What is ”intestacy”?

Intestacy simply means that a person died without a will. If everything passes through a non-probate transfer (trust, pay-on-death account, joint tenancy, beneficiary designation, etc.), the lack of a will has no effect on the distribution. But if there are assets in the probate estate, those assets pass by intestacy.

As with all states, Arizona has detailed statutes to provide for the transfer of intestate assets to a person’s heirs. In essence, the statutes are based on what most people would want to do with their assets – spouses, children, grandchildren take priority. But in families where the next of kin are more difficult to determine, intestacy may require an heir search and court proceedings to figure out the proper heirs.

What is a fiduciary?

A fiduciary is someone who accepts the responsibility for taking care of the needs or property of another person for that person“s benefit. The fiduciary serves in a role of trust; the person served by a fiduciary places trust in the fiduciary to manage his or her affairs solely for his or her benefit and not for the fiduciary“s benefit.

What is a guardianship proceeding?

A guardianship proceeding is one in which the court considers whether a person needs the assistance of a type of fiduciary known as a guardian to provide for various personal needs.

In order to establish a need for a guardianship, the petitioner must establish, by clear and convincing evidence, that:

  • the person is incapacitated;

  • the appointment is necessary to provide for the person“s demonstrated needs; and

  • the person“s needs cannot be met by a less restrictive means than the appointment of a guardian.

In a guardianship proceeding, the proposed ward’s family, such as spouse, children and siblings, must be notified.

A person who is ordered by the court to be in the care of a guardian is known as a “ward.”

The court may appoint a family member or a professional fiduciary, depending on the circumstances.

What are the duties of a guardian?

A guardian stands in loco parentis, a legal doctrine in which an individual assumes responsibilities for another individual.

The guardian is responsible for ensuring that the ward is placed “in the least restrictive environment” and that all of their personal needs, such as medications, treatment, placement and social issues, are attended to.

The guardian does not assume personal liability for the ward’s debts or assets. However, a guardian is held to the same standard as any other fiduciary and must always act in the best interest of the ward.

Under Arizona law, a guardian must file an Annual Report of Guardian which includes the Physicians Report. The guardian must also notify the court of any change of address for the guardian or the ward.

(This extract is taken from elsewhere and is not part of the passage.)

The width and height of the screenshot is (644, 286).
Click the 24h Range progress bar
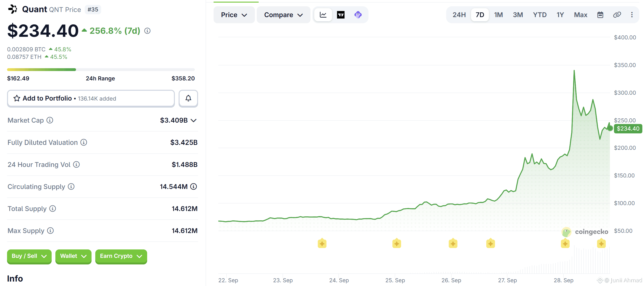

What is a conservatorship proceeding?

In Arizona, conservatorship proceeding is one in which the court determines whether the proposed protected person needs assistance in managing their affairs. A conservatorship proceeding is similar to that of a guardianship; however, there is no requirement that the proposed protective person be declared incapacitated.

The court must find that the protected person is in need of a type of fiduciary known as a conservator if they have property which is in need of protection and if there may be waste if a conservator is not appointed.

Generally speaking, a conservator must post bond for any amounts that they are managing. However, under certain circumstances, assets can be restricted in order to reduce the amount of bond and the related bond premium. In most situations, the conservator must file an Annual Accounting with the court.

What is a “fiduciary arrest warrant”?

Under Arizona law, a person who is serving in a fiduciary capacity to another, is subject to being arrested if they fail or refuse to appear in court at a specific time and location (A.R.S. § 14-5701). The judicial officer can order the fiduciary arrest warrant and the clerk issues the warrant. A peace officer, such as a policeman or sheriff deputy, can serve the warrant and arrest the named person. The warrant shall set forth a bond in a reasonable amount to guarantee the appearance at further hearings.